:: What the task asks ::
Print out each entry below exactly; do not carry over any image.

==*==

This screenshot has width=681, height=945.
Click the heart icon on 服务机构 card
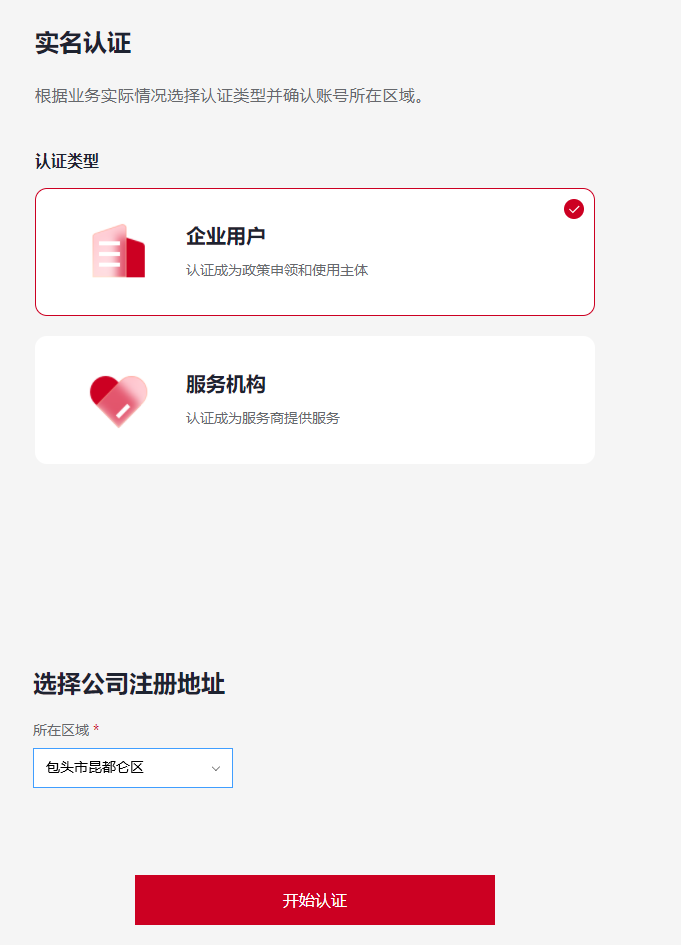(x=119, y=399)
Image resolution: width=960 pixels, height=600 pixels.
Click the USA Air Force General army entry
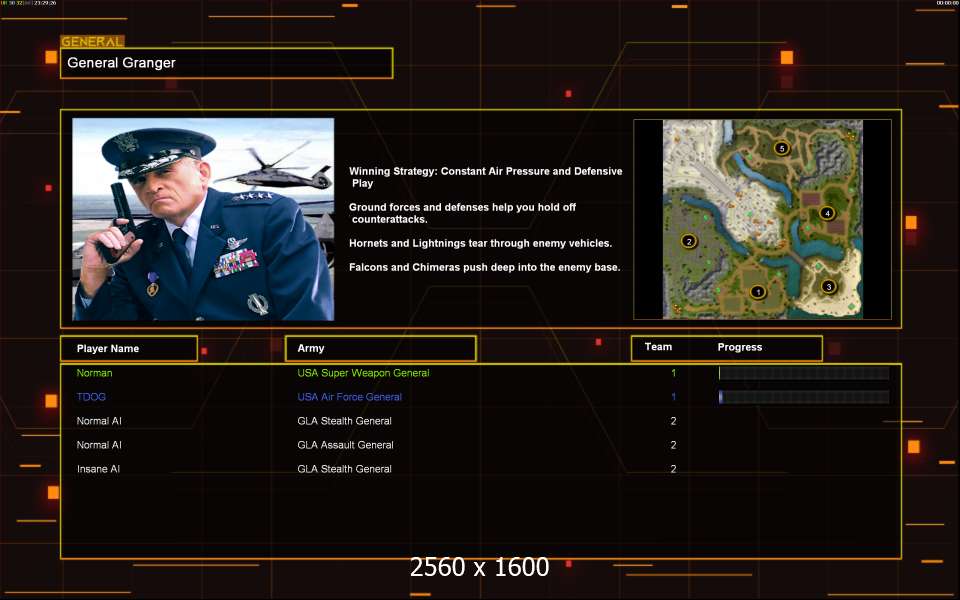tap(349, 397)
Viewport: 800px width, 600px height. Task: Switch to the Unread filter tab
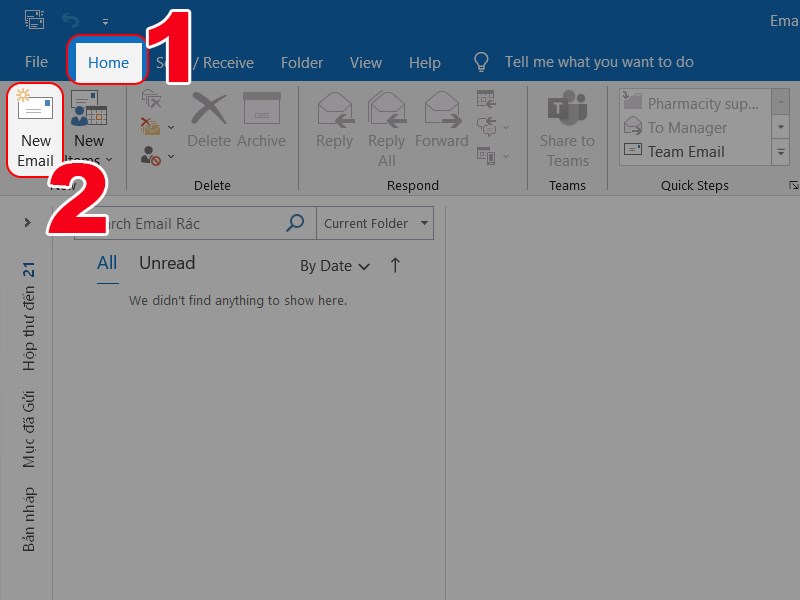coord(166,263)
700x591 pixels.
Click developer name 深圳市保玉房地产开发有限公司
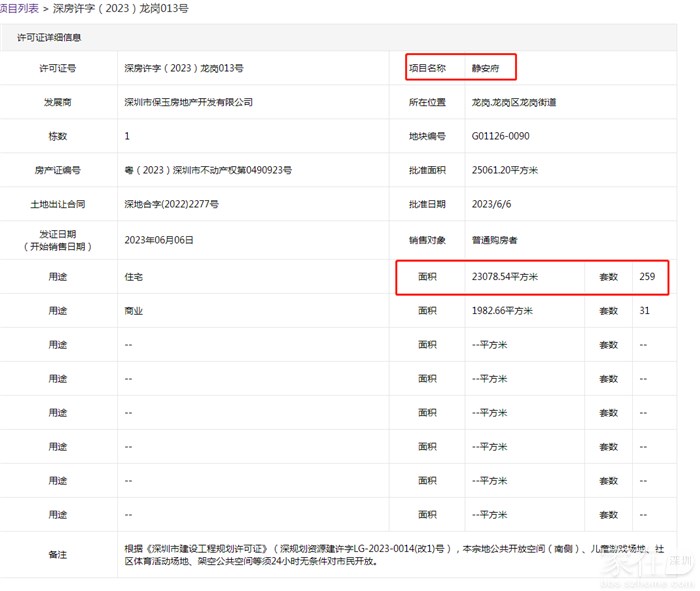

==*==

:: Response below ::
This screenshot has width=681, height=945.
Click the heart icon on 服务机构 card
(x=119, y=399)
Image resolution: width=960 pixels, height=600 pixels.
Click the USA Air Force General army entry
tap(349, 397)
Viewport: 800px width, 600px height. Task: Switch to the Unread filter tab
coord(166,263)
700x591 pixels.
Click developer name 深圳市保玉房地产开发有限公司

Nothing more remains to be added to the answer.